The disclosure relates to a microfluidic chip, and more particularly to a microfluidic chip for collecting dielectric particles in a fluid sample to be tested.

BACKGROUND

Flow of dielectric particles in a fluid sample tested by a microfluidic chip is primarily controlled by interaction of dielectrophoresis force and alternating voltage electroosmosis force.

Applicant's Taiwanese Patent No. I507803 discloses a dielectric particle controlling chip and a method of manufacturing the same. The dielectric particle controlling chip includes a chip body, a first interdigitated electrode disposed on the chip body, a second interdigitated electrode disposed on the chip body and spaced apart from the first interdigitated electrode, and a dielectric layer disposed securely on the chip body and covering the first and second interdigitated electrodes. The dielectric layer is used to increase the alternating voltage electroosmosis force and reduce the dielectrophoresis force so as to enhance flow of the dielectric particles in the controlling chip and concentration of the dielectric particles at specific areas of the controlling chip for subsequent detection.

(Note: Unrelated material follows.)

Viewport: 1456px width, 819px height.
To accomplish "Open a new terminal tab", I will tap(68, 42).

However, the dielectric layer of the dielectric particle controlling chip is made from a photoresist material, such as SU-8 photoresist. The thickness of the dielectric layer is as high as about 1200 nm, which results in a relatively far distance between the dielectric particles in the fluid sample and the interdigitatedelectrodes. Therefore, a relatively high voltage input of at least 40 V_pp and a relatively high driving voltage frequency of at least 1000 Hz are required to drive the flow of the dielectric particles in the controlling chip and the concentration of the dielectric particles at specific areas of the controlling chip.

SUMMARY

An object of the disclosure is to provide a microfluidic chip to overcome the aforesaid shortcoming of the prior art.

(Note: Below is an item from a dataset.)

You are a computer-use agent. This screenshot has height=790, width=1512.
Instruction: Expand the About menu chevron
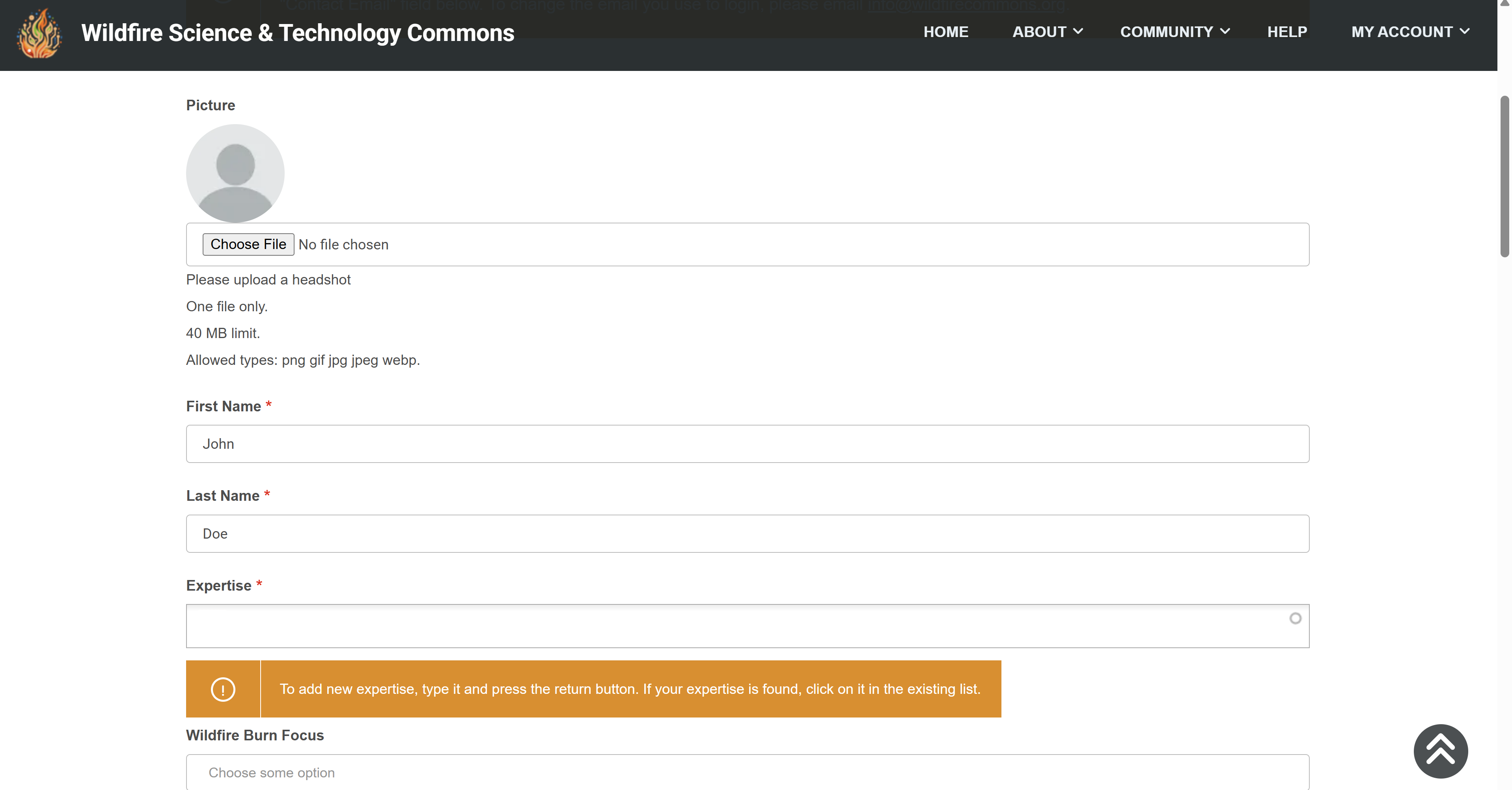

According to the disclosure, there is provided a microfluidic chip for collecting dielectric particles in a fluid sample to be tested. The microfluidic chip comprises an insulating substrate, a first interdigitated electrode, a second interdigitated electrode, and a dielectric layer.

The insulating substrate defines an electrode-forming region which includes a first zone, a second zone spaced apart from the first zone, and an intermediate zone disposed between the first and second zones.

The first interdigitated electrode includes a first base electrode portion and a plurality of first finger electrode portions. The first base electrode portion is deposited on the first zone. The first finger electrode portions are deposited on the intermediate zone and are displaced from each other. Each of the first finger electrode portions extends from the first base electrode portion toward the second zone to terminate at a first finger end.

The second interdigitated electrode includes a second base electrode portion and a plurality of second finger electrode portions. The second base electrode portion is deposited on the second zone and is spaced apart from the first finger end of each of the first finger electrode portions by a first clearance. The second finger electrode portions are deposited on the intermediate zone, and extend from the second base electrode portion toward the first zone to interdigitate with the first finger electrode portions of the first interdigitated electrode. Each of the second finger electrode portions has a second finger end which is spaced apart from the first base electrode portion of the first interdigitated electrode by a second clearance.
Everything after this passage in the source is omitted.